Collection entries

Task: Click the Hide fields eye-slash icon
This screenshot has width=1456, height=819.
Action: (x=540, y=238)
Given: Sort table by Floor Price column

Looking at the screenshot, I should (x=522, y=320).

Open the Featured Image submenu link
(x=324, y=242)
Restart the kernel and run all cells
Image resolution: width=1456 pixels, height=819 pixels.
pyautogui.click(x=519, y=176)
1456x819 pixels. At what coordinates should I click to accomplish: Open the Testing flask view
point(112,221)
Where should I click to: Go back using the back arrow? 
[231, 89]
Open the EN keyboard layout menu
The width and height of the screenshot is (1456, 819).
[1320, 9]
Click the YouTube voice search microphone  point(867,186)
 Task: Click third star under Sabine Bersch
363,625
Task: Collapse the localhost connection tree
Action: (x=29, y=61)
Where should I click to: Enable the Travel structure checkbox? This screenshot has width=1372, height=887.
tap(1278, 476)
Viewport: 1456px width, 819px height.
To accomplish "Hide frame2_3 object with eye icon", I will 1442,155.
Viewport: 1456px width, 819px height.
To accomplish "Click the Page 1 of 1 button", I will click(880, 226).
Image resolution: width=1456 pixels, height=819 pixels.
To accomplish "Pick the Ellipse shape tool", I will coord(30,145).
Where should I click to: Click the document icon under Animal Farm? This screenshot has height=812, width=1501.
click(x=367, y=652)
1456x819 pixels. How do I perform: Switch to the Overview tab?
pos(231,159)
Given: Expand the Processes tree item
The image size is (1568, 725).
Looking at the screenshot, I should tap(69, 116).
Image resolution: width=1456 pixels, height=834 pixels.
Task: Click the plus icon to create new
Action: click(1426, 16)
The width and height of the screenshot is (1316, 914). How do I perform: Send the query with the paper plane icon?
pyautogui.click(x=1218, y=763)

◆ Required work ◆
Please transcribe exactly the lines above from the line that has "Where should I click to: Go" up to and including the line that has "Click the YouTube"; no other line belongs in the answer.

◆ Written answer ◆
Where should I click to: Go back using the back arrow? 
[231, 89]
Open the EN keyboard layout menu
The width and height of the screenshot is (1456, 819).
[1320, 9]
Click the YouTube voice search microphone  point(867,186)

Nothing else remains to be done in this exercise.